After the Battle of Sabine Pass, virtually all commentators on the battle neglected to mention the work that African American laborers were forced to perform at the site. For decades, admirers of Dick Dowling praised him for holding Fort Griffin with fewer than fifty men and argued at length about the precise number of white soldiers who were in the fort when Union ships were turned away. With the exception of Kellersberger, however, these postwar writers did not mention that five hundred slaves had built Dowling's fort. Their experiences therefore remained largely absent from the written record until a distant descendant of Kellersberger discovered his memoir in an attic and deposited her own translation of it in a few Texas libraries, including Fondren Library at Rice University.

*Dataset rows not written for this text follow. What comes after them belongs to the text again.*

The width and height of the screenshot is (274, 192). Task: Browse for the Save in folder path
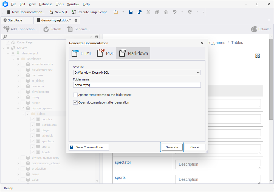tap(198, 73)
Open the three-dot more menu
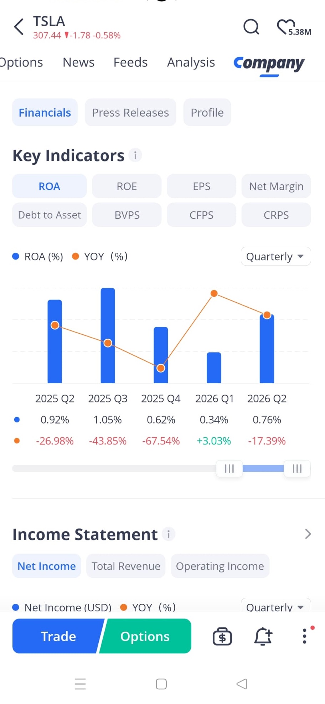Image resolution: width=325 pixels, height=704 pixels. (304, 636)
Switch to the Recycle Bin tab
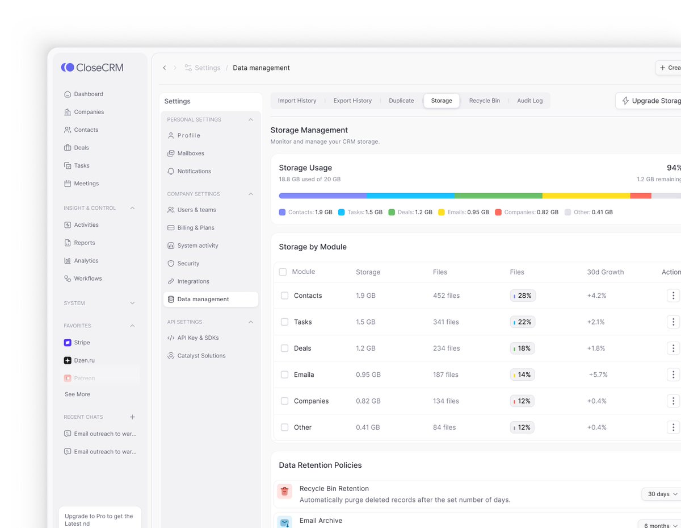 (x=484, y=101)
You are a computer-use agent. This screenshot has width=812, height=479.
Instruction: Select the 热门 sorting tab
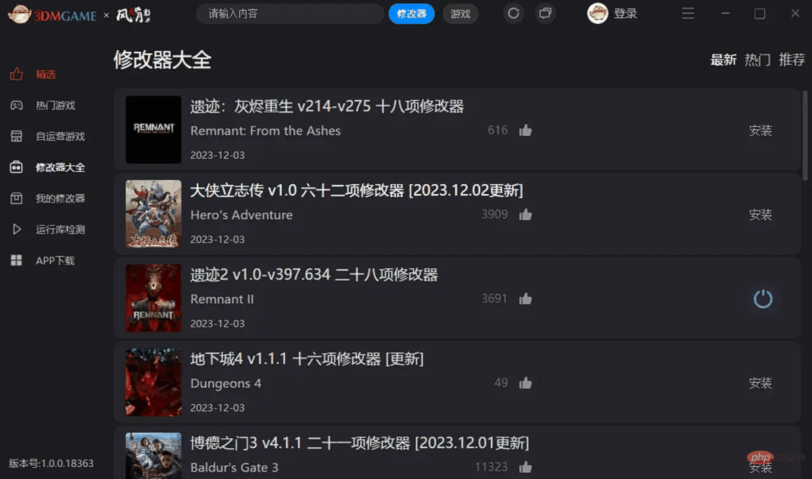point(758,60)
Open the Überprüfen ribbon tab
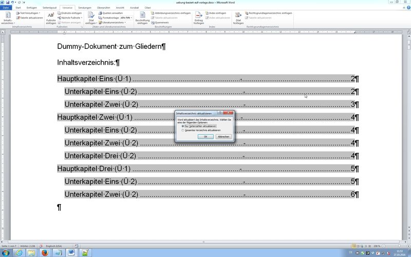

Because of such scarce documentation, very little is known today about the African American men who labored at Sabine Pass in the summer of 1863, such as whether any were brought from Houston like the men whom Hobbs witnessed being taken to Galveston in January. But the Confederate Army's use of hundreds of enslaved laborers to build the fort that Dowling defended illustrates clearly the contrasting social systems at war in 1863. While the Union army and navy were serving as agents of emancipation in many of the war's theaters and often sheltered "contrabands" who fled for Union lines, Confederate Texans continue to exploit the labor of slaves in war as they had in peace.